Rescued Battery Hens

March 11th, 2010 by Geoff Leave a reply »

Last year I decided to join the growing band of poultry keepers but instead of buying point-of-lay pullets I decided to start a small flock of rescued battery hens. I felt I could best play my small part in rejecting the high-intensity egg producing business but giving a better life to birds that had already suffered too much. There are a number of groups who re-home battery hens such as The Battery Hen Welfare Trust, but I used Hen Rehomers UK because they have a distribution network here in Oxfordshire. All they asked was proof that the hens would have somewhere decent to live and a donation of 50p per hen.


In August I collected my 3 ex-batts, and they were in a pitiful condition. None had any neck feathers and they looked very sorry for themselves. However, they were soon producing eggs, despite appearances!

After a month I was having so much fun from my chickens that I decided to get two more. These were in a far better physical condition. There was a short squabble, as the new hens found their place in the pecking order (at the bottom, because the first 3 had strengthened so much in that time) and the flock has now settled down to a tranquil co-existence. The hens’ appearance has continued to improve, so much so that by Christmas they were beginning to look quite handsome. Can the one in the centre foreground really be the same hen above left?

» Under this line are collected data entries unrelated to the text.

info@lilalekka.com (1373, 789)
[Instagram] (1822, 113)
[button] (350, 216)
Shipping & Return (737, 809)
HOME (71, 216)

My feeding routine is to give the hens hot cooked grain and mash with vegetable scraps every morning. I put in the outer leaves of sprouts, the stalks of cauliflowers and broccoli chopped up, diced pumpkin and swede skins and carrot and potato peelings, They also get stale bread and porridge left-overs, and I add roasted, ground-up egg shell to ensure they get enough calcium for strong shells. In the run there is also a supply of layers pellets and water available throughout the day. Once a week I make a natural worming drink for them with cider vinegar and water – they love it!

The Accommodation

Basically, the house is an old wardrobe laid on top of a pallet frame with holes cut in for doors. I decided to keep them above ground level to minimise the risk of vermin, so a ladder runs down from the pop-hole to the ground. Initially I made this too narrow and the birds had difficulty getting up, so it is now wider than in this photo. On the back of the house are two nesting boxes – but all 5 use the same one all the time! You could spend a hundred pounds on buying a nice designer house, but I don’t think the hens would notice the difference!

The hens spend most of their day in the pen – but they soon demolished all the vegetation. So I now try to let them out for about an hour each evening and they’ve proved to be excellent lawn-mowers. If you are going to let them out you must fence off the parts of the garden you do not want ruined, otherwise the whole area will look like a First World War battlefield.

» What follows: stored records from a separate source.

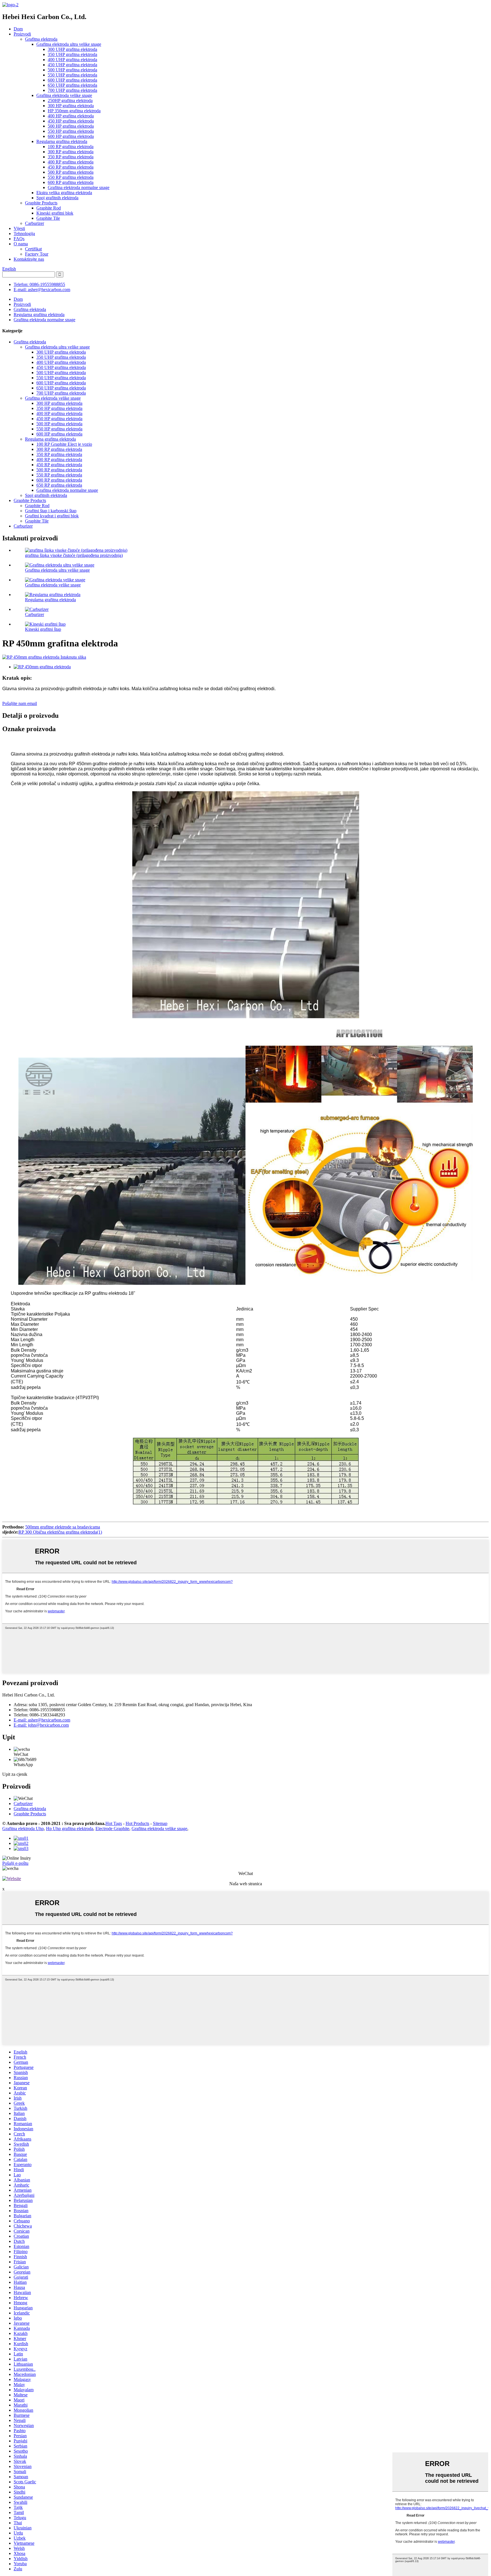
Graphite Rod (48, 208)
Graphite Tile (48, 218)
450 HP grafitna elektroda (71, 121)
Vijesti (19, 228)
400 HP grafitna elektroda (71, 115)
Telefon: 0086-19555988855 (39, 284)
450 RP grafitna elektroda (70, 167)
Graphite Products (41, 202)
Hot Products (137, 1823)
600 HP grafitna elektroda (71, 136)
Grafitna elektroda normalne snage (78, 187)
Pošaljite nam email (19, 703)
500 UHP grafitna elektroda (72, 69)
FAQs (19, 238)
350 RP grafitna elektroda (70, 156)
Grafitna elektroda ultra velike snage (68, 44)
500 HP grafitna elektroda (71, 126)
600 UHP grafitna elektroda (72, 80)
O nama (21, 243)
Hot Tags (113, 1823)
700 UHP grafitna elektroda (72, 90)
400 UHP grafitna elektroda (72, 59)
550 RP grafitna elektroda (70, 177)
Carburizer (34, 223)
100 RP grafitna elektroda (70, 146)
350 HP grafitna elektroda (59, 408)
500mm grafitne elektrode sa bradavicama (62, 1527)
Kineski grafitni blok (54, 213)
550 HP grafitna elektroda (71, 131)
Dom (18, 28)
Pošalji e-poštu (15, 1863)
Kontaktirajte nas (29, 259)
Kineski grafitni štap (43, 629)
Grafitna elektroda (41, 39)
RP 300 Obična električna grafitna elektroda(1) (60, 1532)
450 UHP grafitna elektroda (72, 64)
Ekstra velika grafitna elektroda (64, 192)
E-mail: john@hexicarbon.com (41, 1725)
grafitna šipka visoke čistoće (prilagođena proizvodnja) (74, 555)
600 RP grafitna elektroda (70, 182)
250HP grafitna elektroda (70, 100)
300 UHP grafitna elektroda (72, 49)
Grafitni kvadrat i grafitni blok (52, 515)
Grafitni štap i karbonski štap (50, 510)
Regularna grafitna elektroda (61, 141)
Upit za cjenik (14, 1774)
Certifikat (33, 248)
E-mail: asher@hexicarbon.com (42, 289)
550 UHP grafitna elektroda (72, 74)
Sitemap (160, 1823)
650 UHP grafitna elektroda (72, 85)
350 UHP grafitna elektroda (72, 54)
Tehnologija (24, 233)
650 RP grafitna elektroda (59, 485)
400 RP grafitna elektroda (70, 161)
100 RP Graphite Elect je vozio (64, 444)
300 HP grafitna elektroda (71, 105)
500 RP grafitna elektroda (70, 172)
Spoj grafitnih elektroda (57, 197)
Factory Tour (36, 254)
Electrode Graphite (112, 1828)
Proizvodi (22, 34)
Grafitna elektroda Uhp (23, 1828)
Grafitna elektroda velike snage (64, 95)
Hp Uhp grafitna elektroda (69, 1828)
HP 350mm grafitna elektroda (74, 110)
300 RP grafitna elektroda (70, 151)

The rewards? Well, in addition to the constant stream of eggs – I’m getting between 3 and 5 eggs a day from the 5 hens – they are great consumers of slugs and garden pests and great fun just to watch. Would I recommend you have a go? Absolutely. I just wish I’d taken this step years ago.

Geoff Branner.



  1. Richard says:

    Great article Geoff!

    Very interesting. I would love to have chickens but not sure our landlord would be too please :-(

    It looks like your ladies are keeping up with non-exbatts in regards to egg laying which makes the whole deal much more of a winner!

    Tell me. Do chickens lay less eggs in the winter months or do they lay roughly the same all year round?

  2. Geoff says:

    Hi Richard,
    Thanks for your kind words. I have to say my girls have laid eggs throughout this cold winter. There is folklore to tell us that feeding them hot mash every morning keeps them going, which is what I’ve been doing. I also took pity on them in the very cold spell and bought an infra-red lamp for the daytime. Because I’ve got photovoltaic cells on my house I figured they would provide the necessary green energy for the 500 watt bulb with no environmental cost. The average production of three and a half per day is throughout the period I’ve had them, summer and winter. I picked up 4 this evening when I got home.